_Your task_.
Please copy each line of the records below that includes the word "main".

Stored data:
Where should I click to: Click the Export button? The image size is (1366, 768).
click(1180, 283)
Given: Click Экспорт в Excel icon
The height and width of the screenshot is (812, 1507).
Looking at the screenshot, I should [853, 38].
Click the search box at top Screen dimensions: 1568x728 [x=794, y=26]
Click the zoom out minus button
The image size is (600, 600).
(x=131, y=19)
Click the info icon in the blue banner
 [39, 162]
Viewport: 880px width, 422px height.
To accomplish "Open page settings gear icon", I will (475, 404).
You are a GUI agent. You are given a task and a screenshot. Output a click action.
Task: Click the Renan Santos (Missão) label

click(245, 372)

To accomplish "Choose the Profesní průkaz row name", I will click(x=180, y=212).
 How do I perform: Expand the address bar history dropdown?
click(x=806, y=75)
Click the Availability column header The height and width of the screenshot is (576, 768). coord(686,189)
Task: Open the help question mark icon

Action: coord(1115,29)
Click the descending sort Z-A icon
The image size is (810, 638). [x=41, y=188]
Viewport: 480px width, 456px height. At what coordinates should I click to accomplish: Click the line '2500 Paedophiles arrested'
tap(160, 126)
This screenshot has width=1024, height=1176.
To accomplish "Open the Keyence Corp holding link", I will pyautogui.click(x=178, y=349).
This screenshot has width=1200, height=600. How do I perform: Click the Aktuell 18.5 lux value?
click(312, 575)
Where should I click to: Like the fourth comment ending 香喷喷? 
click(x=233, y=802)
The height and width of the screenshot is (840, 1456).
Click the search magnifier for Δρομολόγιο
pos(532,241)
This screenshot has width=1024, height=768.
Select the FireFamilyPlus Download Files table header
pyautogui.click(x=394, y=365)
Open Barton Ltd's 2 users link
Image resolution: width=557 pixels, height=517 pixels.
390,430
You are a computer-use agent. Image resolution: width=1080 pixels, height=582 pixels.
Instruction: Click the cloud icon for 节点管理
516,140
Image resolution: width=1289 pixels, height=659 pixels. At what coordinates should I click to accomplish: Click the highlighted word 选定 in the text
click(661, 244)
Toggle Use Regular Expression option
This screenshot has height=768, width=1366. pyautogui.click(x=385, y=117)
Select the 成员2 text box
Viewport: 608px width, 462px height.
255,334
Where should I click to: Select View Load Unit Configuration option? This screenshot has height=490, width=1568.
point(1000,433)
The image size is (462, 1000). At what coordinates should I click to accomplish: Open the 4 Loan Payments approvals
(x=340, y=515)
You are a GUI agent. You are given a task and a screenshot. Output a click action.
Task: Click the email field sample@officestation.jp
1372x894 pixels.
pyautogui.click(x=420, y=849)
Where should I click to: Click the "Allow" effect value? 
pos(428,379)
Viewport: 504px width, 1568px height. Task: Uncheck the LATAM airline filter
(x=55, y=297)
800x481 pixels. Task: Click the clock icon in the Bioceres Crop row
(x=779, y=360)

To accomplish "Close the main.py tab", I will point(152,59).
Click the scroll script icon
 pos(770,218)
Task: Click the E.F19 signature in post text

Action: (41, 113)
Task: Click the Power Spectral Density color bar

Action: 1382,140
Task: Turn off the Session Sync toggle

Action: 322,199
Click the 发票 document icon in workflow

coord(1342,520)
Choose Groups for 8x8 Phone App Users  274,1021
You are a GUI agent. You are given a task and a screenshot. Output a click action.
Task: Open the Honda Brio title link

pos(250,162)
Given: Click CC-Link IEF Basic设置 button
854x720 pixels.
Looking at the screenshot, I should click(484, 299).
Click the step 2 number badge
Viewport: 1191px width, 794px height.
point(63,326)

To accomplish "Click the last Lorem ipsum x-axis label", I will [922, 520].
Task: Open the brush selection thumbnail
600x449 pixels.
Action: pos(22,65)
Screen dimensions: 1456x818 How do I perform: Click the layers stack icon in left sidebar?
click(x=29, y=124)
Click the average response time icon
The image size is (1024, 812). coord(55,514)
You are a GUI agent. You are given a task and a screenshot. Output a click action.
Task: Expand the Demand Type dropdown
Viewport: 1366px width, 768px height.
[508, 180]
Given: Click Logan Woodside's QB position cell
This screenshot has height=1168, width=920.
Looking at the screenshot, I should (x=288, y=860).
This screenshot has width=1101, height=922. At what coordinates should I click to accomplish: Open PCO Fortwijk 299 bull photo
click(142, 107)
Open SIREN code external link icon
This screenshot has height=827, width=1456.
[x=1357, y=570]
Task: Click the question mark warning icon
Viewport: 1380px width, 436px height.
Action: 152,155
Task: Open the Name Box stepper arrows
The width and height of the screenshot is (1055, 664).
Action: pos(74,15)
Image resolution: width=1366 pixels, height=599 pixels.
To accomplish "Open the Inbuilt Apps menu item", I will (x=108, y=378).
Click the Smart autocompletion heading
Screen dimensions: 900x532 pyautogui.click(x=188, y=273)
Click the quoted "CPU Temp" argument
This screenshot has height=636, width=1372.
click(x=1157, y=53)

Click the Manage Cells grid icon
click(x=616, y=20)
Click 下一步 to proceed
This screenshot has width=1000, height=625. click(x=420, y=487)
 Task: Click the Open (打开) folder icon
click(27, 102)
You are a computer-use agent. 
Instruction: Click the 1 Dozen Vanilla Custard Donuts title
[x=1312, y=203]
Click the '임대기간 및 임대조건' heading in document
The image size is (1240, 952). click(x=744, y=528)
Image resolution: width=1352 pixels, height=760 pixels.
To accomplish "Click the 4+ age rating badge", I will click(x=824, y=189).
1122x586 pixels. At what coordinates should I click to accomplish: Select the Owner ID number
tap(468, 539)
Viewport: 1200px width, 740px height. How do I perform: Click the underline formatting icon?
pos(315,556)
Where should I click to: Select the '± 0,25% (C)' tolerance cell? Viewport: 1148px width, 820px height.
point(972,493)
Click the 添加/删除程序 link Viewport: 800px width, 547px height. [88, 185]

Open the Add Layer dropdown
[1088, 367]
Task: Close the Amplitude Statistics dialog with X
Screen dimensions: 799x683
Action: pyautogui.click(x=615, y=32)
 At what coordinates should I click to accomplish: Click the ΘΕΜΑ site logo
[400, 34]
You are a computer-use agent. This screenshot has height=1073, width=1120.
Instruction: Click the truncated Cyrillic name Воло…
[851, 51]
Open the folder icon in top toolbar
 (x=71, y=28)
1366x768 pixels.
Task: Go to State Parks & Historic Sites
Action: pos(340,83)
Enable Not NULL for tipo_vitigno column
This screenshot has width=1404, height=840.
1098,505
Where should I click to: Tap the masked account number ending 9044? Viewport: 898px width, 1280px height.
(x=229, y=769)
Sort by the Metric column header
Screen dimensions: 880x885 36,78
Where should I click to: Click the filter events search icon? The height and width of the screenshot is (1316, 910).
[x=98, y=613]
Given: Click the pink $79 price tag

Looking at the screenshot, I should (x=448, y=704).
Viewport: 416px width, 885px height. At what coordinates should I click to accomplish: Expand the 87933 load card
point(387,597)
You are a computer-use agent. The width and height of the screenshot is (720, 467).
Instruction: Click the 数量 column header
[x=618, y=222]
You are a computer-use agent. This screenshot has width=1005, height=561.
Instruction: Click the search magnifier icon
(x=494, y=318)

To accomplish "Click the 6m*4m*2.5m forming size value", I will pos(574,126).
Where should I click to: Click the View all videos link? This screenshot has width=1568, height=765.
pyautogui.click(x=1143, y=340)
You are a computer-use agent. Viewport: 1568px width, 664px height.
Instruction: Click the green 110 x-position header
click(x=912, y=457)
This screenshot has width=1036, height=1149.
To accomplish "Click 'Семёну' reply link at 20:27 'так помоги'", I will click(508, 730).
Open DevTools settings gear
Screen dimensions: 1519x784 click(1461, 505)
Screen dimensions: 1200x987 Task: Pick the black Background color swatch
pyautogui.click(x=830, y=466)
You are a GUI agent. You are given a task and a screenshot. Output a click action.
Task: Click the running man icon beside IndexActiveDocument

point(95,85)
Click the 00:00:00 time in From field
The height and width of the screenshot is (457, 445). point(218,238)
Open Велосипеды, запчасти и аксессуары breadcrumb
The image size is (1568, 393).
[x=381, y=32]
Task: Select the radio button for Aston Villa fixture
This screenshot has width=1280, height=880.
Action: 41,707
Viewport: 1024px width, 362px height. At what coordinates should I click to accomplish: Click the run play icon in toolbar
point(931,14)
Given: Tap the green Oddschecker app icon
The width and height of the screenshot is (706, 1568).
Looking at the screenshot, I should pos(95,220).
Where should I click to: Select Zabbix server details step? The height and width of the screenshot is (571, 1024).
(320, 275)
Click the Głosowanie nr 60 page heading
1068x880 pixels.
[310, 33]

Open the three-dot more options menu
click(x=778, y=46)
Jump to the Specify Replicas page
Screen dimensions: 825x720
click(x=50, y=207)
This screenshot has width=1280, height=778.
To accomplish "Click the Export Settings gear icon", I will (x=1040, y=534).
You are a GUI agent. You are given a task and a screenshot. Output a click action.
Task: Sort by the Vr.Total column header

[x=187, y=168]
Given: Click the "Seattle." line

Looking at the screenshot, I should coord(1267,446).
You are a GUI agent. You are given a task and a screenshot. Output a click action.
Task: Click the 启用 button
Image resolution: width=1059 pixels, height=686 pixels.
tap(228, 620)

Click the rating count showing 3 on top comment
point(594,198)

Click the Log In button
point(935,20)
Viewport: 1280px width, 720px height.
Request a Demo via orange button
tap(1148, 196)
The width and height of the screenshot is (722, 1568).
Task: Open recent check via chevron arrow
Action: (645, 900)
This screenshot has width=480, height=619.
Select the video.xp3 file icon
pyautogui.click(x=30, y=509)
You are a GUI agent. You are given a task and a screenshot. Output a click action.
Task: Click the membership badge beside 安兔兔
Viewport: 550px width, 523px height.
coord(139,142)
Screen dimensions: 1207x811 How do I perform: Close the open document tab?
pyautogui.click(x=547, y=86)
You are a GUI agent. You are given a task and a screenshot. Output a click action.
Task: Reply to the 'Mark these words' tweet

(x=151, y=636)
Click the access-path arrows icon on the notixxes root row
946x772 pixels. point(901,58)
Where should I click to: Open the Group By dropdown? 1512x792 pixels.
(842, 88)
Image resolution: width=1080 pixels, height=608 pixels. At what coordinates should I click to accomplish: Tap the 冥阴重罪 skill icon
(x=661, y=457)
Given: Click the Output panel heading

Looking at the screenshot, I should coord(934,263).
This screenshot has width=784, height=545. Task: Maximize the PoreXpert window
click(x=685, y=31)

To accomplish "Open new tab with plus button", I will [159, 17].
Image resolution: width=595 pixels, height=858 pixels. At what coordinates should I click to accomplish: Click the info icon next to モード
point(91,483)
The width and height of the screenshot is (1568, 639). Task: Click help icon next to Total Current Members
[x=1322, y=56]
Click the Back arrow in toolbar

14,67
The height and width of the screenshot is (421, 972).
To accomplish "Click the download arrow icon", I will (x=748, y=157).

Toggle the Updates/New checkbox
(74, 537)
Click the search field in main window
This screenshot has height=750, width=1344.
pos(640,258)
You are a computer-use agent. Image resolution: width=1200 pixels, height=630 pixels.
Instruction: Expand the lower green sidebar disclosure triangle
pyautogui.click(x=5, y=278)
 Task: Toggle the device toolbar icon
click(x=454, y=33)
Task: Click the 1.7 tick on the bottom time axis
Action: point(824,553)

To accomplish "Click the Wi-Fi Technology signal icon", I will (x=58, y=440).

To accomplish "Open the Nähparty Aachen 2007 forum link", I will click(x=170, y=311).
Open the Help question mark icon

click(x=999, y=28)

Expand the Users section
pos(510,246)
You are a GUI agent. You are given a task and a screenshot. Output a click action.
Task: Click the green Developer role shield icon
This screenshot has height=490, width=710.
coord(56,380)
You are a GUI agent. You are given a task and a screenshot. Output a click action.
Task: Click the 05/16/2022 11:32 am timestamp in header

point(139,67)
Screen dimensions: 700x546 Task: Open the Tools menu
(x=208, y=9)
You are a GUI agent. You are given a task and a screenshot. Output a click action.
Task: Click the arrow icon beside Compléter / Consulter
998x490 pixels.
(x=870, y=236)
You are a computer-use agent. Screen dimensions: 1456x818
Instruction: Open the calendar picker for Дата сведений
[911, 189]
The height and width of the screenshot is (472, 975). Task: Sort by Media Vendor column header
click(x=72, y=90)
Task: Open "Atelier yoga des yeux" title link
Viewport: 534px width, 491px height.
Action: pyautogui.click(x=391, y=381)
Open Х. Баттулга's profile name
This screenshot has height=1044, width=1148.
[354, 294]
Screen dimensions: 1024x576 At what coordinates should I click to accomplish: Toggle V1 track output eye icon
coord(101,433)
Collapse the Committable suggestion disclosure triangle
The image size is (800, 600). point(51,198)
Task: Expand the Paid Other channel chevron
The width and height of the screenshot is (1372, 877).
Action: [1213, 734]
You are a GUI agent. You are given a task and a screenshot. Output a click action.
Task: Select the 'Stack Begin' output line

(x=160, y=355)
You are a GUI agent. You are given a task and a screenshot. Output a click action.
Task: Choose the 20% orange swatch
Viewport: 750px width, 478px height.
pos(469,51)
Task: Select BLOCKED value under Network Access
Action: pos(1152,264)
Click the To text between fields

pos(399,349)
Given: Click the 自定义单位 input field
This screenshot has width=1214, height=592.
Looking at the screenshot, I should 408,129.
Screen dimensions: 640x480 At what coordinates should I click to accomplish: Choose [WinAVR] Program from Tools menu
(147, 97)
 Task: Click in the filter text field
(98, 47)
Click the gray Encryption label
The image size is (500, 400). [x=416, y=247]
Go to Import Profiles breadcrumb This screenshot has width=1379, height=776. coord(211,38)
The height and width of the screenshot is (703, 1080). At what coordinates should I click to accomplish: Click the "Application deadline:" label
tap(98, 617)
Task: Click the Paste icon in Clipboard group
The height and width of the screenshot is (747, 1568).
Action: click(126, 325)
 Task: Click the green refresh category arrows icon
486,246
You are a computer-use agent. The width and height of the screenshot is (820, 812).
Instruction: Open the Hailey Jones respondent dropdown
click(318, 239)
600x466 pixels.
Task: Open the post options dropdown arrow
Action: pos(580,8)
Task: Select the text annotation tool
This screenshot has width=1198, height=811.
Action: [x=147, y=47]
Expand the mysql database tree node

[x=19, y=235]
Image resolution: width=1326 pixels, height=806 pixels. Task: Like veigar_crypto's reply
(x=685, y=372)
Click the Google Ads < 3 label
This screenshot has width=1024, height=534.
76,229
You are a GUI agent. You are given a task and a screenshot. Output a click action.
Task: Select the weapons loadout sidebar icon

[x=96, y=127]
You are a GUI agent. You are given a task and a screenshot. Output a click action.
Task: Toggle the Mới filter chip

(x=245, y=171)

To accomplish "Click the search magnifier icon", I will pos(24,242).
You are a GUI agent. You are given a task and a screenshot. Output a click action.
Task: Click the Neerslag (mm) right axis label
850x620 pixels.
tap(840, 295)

_Your solution_.
To accomplish "Close the main.py tab", I will point(152,59).
Click the search field in main window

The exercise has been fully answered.